A member of the Majlis National Security and Foreign Policy Committee said on Monday a rapprochement between Tehran and Washington demands a "gradual" and "time-consuming" process.
"In view of thirty-five years of tension between the two countries, resumption of bilateral ties will be a time-consuming and gradual task," Nozar Shafiei told ICANA on Monday.
"The idea of restoring (Iran-US) relations may not be popular now.

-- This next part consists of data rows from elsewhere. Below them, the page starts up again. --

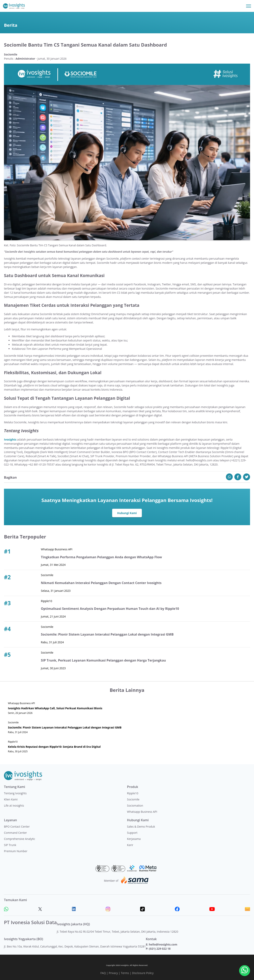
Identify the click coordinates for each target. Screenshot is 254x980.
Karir (130, 845)
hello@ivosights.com (163, 944)
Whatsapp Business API (142, 811)
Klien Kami (11, 799)
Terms (125, 973)
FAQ (103, 973)
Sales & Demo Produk (141, 826)
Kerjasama (134, 839)
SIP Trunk (10, 845)
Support (132, 833)
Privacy (113, 973)
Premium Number (16, 851)
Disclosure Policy (143, 973)
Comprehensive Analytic (19, 839)
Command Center (15, 833)
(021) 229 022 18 (160, 948)
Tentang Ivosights (15, 793)
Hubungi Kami (127, 513)
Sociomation (135, 805)
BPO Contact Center (17, 826)
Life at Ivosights (14, 805)
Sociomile (133, 799)
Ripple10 (133, 793)
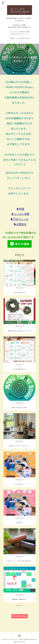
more (20, 605)
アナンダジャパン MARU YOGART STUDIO (21, 640)
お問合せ (21, 224)
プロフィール (21, 219)
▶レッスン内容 (20, 214)
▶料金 (20, 208)
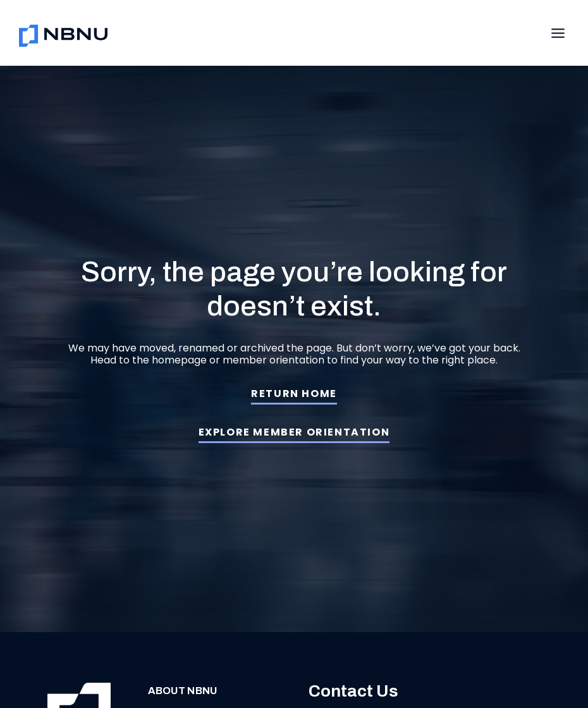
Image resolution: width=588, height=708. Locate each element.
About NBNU (173, 691)
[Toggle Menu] (558, 33)
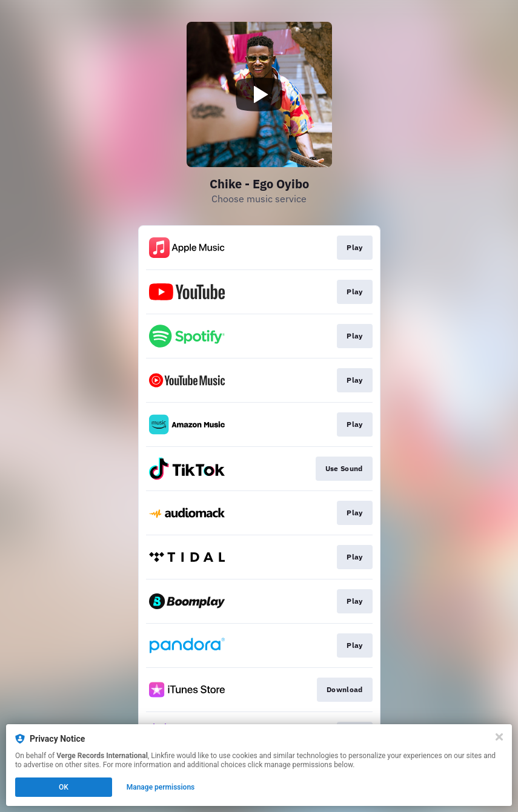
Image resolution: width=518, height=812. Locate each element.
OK (64, 787)
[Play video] (259, 94)
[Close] (499, 737)
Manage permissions (161, 787)
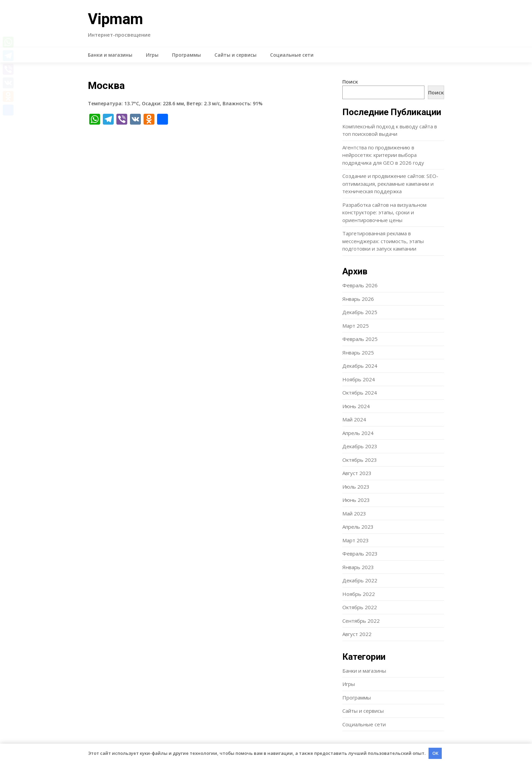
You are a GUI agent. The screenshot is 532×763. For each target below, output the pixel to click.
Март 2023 (356, 540)
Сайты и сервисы (235, 55)
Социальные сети (292, 55)
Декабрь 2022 (360, 580)
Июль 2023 (356, 487)
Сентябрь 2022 (361, 621)
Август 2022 (357, 634)
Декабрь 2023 (360, 446)
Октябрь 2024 (360, 393)
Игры (152, 55)
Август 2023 (357, 473)
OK (435, 753)
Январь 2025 (358, 352)
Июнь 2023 (356, 500)
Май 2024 (354, 419)
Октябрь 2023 (360, 460)
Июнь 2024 (356, 406)
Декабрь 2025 (360, 312)
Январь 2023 (358, 567)
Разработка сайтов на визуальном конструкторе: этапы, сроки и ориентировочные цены (384, 212)
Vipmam (115, 19)
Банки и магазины (110, 55)
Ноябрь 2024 (359, 379)
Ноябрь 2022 (359, 594)
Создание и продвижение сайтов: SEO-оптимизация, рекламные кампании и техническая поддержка (390, 183)
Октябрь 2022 (360, 607)
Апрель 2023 (358, 527)
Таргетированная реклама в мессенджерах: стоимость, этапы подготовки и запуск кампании (383, 241)
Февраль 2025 (360, 339)
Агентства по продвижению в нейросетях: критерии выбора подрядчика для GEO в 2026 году (383, 155)
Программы (186, 55)
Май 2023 (354, 513)
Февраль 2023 (360, 553)
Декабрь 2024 (360, 366)
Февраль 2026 (360, 285)
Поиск (350, 81)
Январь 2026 (358, 299)
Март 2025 (356, 326)
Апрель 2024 (358, 433)
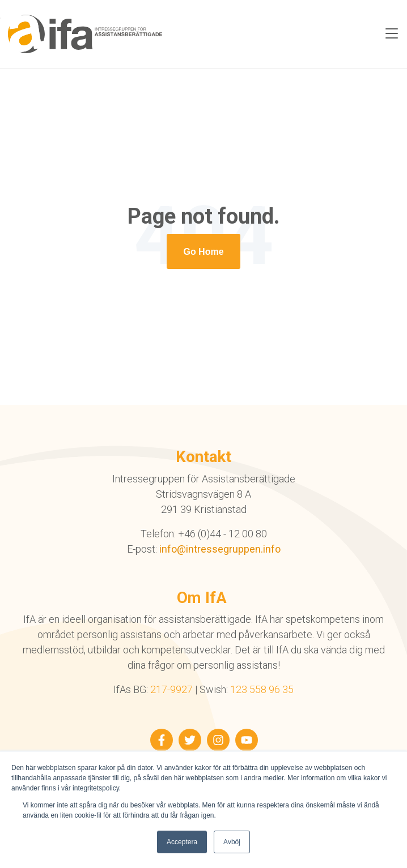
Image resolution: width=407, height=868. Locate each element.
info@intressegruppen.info (220, 549)
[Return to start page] (203, 251)
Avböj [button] (232, 842)
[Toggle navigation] (392, 34)
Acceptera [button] (182, 842)
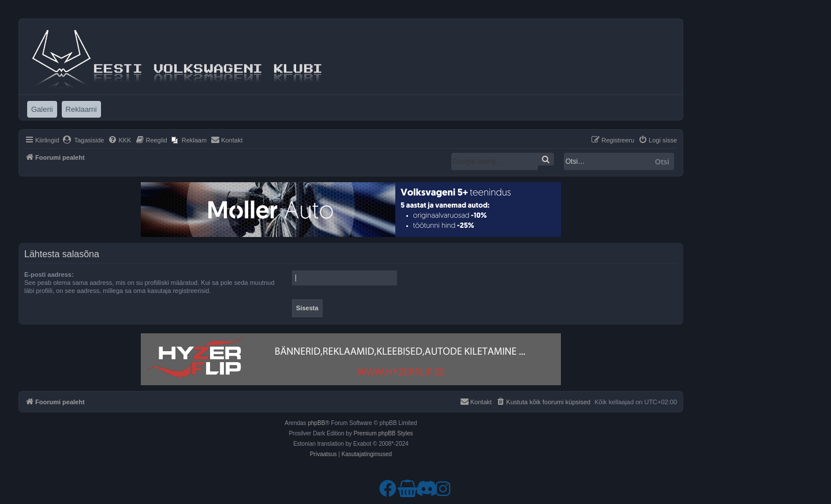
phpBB (316, 423)
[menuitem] (83, 140)
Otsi (662, 161)
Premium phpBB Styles (383, 433)
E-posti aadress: (49, 274)
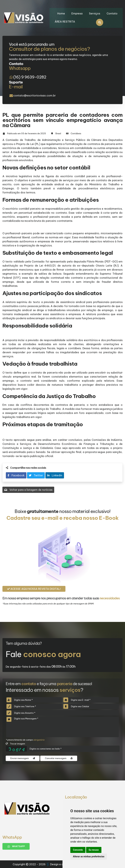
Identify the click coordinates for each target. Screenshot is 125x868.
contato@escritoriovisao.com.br (34, 95)
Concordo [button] (78, 850)
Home (61, 13)
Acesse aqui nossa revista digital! (34, 589)
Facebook (16, 475)
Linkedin (55, 475)
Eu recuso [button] (94, 850)
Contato (112, 13)
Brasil (58, 133)
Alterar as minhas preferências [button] (89, 857)
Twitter (36, 475)
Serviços (95, 13)
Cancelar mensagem (58, 758)
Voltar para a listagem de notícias (28, 490)
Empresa (77, 13)
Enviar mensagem (23, 758)
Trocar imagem (15, 744)
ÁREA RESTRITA (65, 22)
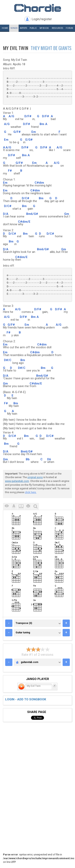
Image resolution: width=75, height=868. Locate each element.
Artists (23, 28)
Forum (69, 28)
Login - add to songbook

However, it will finally happen," he noted, adding, "Moderation in (the two sides') behavior and new conditions will most likely enable Iran and the US to re-establish their relations someday."
To justify his optimistic view, the lawmaker explained, "New considerations and conditions cause the reshaping of relationships between countries."
"There have been no two countries which have had ever-close (or -strained) relations throughout history," Shafiei said, adding that ups and downs in international relations between countries are the result of a combination of contributing factors, namely friendship, enmity and competition.
Commenting on the efforts underway by the United States and Cuba to normalize bilateral ties after a half-a-century-old break-off and comparing them to the recent diplomatic contacts and talks between the US and Iran, Shafiei noted, "Although both the Iranian and Cuban governments have had ideological conflicts with the United States, they follow two different ideologies themselves."
"Cubans, generally, hold a materialistic and socialistic ideology, while a theological and Islamic idealism prevails in Iran."
Relations between Washington and Havana entered into a deep freeze amid the Cold War after the Castro brothers toppled Fulgencio Batista in a revolution on January 1, 1959 and then steered their country into a close alliance with the Soviet Union.The US spent decades trying to either isolate or actively overthrow the Cuban government.